- **INSTRUCTIONS TO FOLLOW**
Render all of the records below as a Markdown table with two columns, Row and Line. Put one non-blank line per row with its row number, and leave out blank lines.

- **THE INPUT**
* begin *
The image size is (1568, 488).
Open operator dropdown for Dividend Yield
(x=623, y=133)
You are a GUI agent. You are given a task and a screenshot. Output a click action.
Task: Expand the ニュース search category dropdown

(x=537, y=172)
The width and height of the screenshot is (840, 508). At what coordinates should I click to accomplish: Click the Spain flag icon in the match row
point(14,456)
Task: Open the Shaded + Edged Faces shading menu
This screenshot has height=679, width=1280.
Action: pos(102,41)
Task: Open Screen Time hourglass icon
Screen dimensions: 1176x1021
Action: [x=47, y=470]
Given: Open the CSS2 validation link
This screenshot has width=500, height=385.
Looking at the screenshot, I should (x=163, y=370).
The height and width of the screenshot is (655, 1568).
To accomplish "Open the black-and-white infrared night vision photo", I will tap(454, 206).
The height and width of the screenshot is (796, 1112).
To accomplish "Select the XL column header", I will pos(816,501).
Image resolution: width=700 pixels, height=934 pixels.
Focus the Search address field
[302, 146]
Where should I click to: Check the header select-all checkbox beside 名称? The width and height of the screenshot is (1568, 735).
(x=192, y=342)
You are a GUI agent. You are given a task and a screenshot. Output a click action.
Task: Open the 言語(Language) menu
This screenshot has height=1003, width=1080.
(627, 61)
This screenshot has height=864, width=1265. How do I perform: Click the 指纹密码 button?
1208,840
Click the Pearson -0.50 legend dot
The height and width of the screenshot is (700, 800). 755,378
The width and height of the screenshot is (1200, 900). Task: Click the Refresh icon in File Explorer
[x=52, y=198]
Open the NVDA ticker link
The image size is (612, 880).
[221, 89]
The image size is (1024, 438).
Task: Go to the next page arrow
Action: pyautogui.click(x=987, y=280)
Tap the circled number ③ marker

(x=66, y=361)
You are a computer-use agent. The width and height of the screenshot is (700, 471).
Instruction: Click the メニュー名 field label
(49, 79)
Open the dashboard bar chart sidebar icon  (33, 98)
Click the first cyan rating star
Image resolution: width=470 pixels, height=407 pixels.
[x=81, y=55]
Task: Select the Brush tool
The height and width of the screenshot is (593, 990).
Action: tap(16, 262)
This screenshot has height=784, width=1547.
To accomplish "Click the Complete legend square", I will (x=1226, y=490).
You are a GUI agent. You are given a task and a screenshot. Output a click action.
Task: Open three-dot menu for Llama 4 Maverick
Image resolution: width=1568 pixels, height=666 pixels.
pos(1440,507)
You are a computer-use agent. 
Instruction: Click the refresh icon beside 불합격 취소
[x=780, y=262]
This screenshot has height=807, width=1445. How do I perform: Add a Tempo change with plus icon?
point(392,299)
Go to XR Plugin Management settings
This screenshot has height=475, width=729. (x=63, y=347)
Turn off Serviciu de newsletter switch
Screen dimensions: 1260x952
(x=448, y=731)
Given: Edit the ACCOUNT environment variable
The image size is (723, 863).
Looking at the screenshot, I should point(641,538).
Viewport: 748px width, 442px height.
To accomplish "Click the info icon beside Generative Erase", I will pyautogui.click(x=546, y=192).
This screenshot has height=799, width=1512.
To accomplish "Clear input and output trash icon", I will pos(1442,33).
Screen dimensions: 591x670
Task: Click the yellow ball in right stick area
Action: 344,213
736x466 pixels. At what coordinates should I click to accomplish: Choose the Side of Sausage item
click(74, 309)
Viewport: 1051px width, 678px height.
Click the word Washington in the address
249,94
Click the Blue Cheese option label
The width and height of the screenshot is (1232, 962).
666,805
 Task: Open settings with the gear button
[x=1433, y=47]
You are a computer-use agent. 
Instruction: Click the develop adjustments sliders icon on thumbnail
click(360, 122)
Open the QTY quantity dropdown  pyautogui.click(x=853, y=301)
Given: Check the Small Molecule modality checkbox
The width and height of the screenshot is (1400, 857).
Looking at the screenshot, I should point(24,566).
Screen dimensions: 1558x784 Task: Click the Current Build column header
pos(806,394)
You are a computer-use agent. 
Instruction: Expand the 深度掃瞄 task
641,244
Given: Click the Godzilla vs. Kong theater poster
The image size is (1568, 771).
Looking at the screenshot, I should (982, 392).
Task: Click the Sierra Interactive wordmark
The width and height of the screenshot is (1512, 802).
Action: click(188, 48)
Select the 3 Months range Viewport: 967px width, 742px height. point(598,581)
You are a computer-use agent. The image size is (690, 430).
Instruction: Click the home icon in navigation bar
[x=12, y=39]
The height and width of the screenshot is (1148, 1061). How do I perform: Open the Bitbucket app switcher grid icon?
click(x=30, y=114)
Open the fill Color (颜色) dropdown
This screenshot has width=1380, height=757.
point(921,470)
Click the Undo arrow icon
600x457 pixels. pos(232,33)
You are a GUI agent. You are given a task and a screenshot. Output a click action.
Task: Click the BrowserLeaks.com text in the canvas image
* end *
- **TASK SOLUTION**
| Row | Line |
|---|---|
| 1 | The image size is (1568, 488). |
| 2 | Open operator dropdown for Dividend Yield |
| 3 | (x=623, y=133) |
| 4 | You are a GUI agent. You are given a task and a screenshot. Output a click action. |
| 5 | Task: Expand the ニュース search category dropdown |
| 6 | (x=537, y=172) |
| 7 | The width and height of the screenshot is (840, 508). At what coordinates should I click to accomplish: Click the Spain flag icon in the match row |
| 8 | point(14,456) |
| 9 | Task: Open the Shaded + Edged Faces shading menu |
| 10 | This screenshot has height=679, width=1280. |
| 11 | Action: pos(102,41) |
| 12 | Task: Open Screen Time hourglass icon |
| 13 | Screen dimensions: 1176x1021 |
| 14 | Action: [x=47, y=470] |
| 15 | Given: Open the CSS2 validation link |
| 16 | This screenshot has width=500, height=385. |
| 17 | Looking at the screenshot, I should (x=163, y=370). |
| 18 | The height and width of the screenshot is (655, 1568). |
| 19 | To accomplish "Open the black-and-white infrared night vision photo", I will tap(454, 206). |
| 20 | The height and width of the screenshot is (796, 1112). |
| 21 | To accomplish "Select the XL column header", I will pos(816,501). |
| 22 | Image resolution: width=700 pixels, height=934 pixels. |
| 23 | Focus the Search address field |
| 24 | [302, 146] |
| 25 | Where should I click to: Check the header select-all checkbox beside 名称? The width and height of the screenshot is (1568, 735). |
| 26 | (x=192, y=342) |
| 27 | You are a GUI agent. You are given a task and a screenshot. Output a click action. |
| 28 | Task: Open the 言語(Language) menu |
| 29 | This screenshot has height=1003, width=1080. |
| 30 | (627, 61) |
| 31 | This screenshot has height=864, width=1265. How do I perform: Click the 指纹密码 button? |
| 32 | 1208,840 |
| 33 | Click the Pearson -0.50 legend dot |
| 34 | The height and width of the screenshot is (700, 800). 755,378 |
| 35 | The width and height of the screenshot is (1200, 900). Task: Click the Refresh icon in File Explorer |
| 36 | [x=52, y=198] |
| 37 | Open the NVDA ticker link |
| 38 | The image size is (612, 880). |
| 39 | [221, 89] |
| 40 | The image size is (1024, 438). |
| 41 | Task: Go to the next page arrow |
| 42 | Action: pyautogui.click(x=987, y=280) |
| 43 | Tap the circled number ③ marker |
| 44 | (x=66, y=361) |
| 45 | You are a computer-use agent. The width and height of the screenshot is (700, 471). |
| 46 | Instruction: Click the メニュー名 field label |
| 47 | (49, 79) |
| 48 | Open the dashboard bar chart sidebar icon  (33, 98) |
| 49 | Click the first cyan rating star |
| 50 | Image resolution: width=470 pixels, height=407 pixels. |
| 51 | [x=81, y=55] |
| 52 | Task: Select the Brush tool |
| 53 | The height and width of the screenshot is (593, 990). |
| 54 | Action: tap(16, 262) |
| 55 | This screenshot has height=784, width=1547. |
| 56 | To accomplish "Click the Complete legend square", I will (x=1226, y=490). |
| 57 | You are a GUI agent. You are given a task and a screenshot. Output a click action. |
| 58 | Task: Open three-dot menu for Llama 4 Maverick |
| 59 | Image resolution: width=1568 pixels, height=666 pixels. |
| 60 | pos(1440,507) |
| 61 | You are a computer-use agent.  |
| 62 | Instruction: Click the refresh icon beside 불합격 취소 |
| 63 | [x=780, y=262] |
| 64 | This screenshot has height=807, width=1445. How do I perform: Add a Tempo change with plus icon? |
| 65 | point(392,299) |
| 66 | Go to XR Plugin Management settings |
| 67 | This screenshot has height=475, width=729. (x=63, y=347) |
| 68 | Turn off Serviciu de newsletter switch |
| 69 | Screen dimensions: 1260x952 |
| 70 | (x=448, y=731) |
| 71 | Given: Edit the ACCOUNT environment variable |
| 72 | The image size is (723, 863). |
| 73 | Looking at the screenshot, I should point(641,538). |
| 74 | Viewport: 748px width, 442px height. |
| 75 | To accomplish "Click the info icon beside Generative Erase", I will pyautogui.click(x=546, y=192). |
| 76 | This screenshot has height=799, width=1512. |
| 77 | To accomplish "Clear input and output trash icon", I will pos(1442,33). |
| 78 | Screen dimensions: 591x670 |
| 79 | Task: Click the yellow ball in right stick area |
| 80 | Action: 344,213 |
| 81 | 736x466 pixels. At what coordinates should I click to accomplish: Choose the Side of Sausage item |
| 82 | click(74, 309) |
| 83 | Viewport: 1051px width, 678px height. |
| 84 | Click the word Washington in the address |
| 85 | 249,94 |
| 86 | Click the Blue Cheese option label |
| 87 | The width and height of the screenshot is (1232, 962). |
| 88 | 666,805 |
| 89 |  Task: Open settings with the gear button |
| 90 | [x=1433, y=47] |
| 91 | You are a computer-use agent.  |
| 92 | Instruction: Click the develop adjustments sliders icon on thumbnail |
| 93 | click(360, 122) |
| 94 | Open the QTY quantity dropdown  pyautogui.click(x=853, y=301) |
| 95 | Given: Check the Small Molecule modality checkbox |
| 96 | The width and height of the screenshot is (1400, 857). |
| 97 | Looking at the screenshot, I should point(24,566). |
| 98 | Screen dimensions: 1558x784 Task: Click the Current Build column header |
| 99 | pos(806,394) |
| 100 | You are a computer-use agent.  |
| 101 | Instruction: Expand the 深度掃瞄 task |
| 102 | 641,244 |
| 103 | Given: Click the Godzilla vs. Kong theater poster |
| 104 | The image size is (1568, 771). |
| 105 | Looking at the screenshot, I should (982, 392). |
| 106 | Task: Click the Sierra Interactive wordmark |
| 107 | The width and height of the screenshot is (1512, 802). |
| 108 | Action: click(188, 48) |
| 109 | Select the 3 Months range Viewport: 967px width, 742px height. point(598,581) |
| 110 | You are a computer-use agent. The image size is (690, 430). |
| 111 | Instruction: Click the home icon in navigation bar |
| 112 | [x=12, y=39] |
| 113 | The height and width of the screenshot is (1148, 1061). How do I perform: Open the Bitbucket app switcher grid icon? |
| 114 | click(x=30, y=114) |
| 115 | Open the fill Color (颜色) dropdown |
| 116 | This screenshot has width=1380, height=757. |
| 117 | point(921,470) |
| 118 | Click the Undo arrow icon |
| 119 | 600x457 pixels. pos(232,33) |
| 120 | You are a GUI agent. You are given a task and a screenshot. Output a click action. |
| 121 | Task: Click the BrowserLeaks.com text in the canvas image |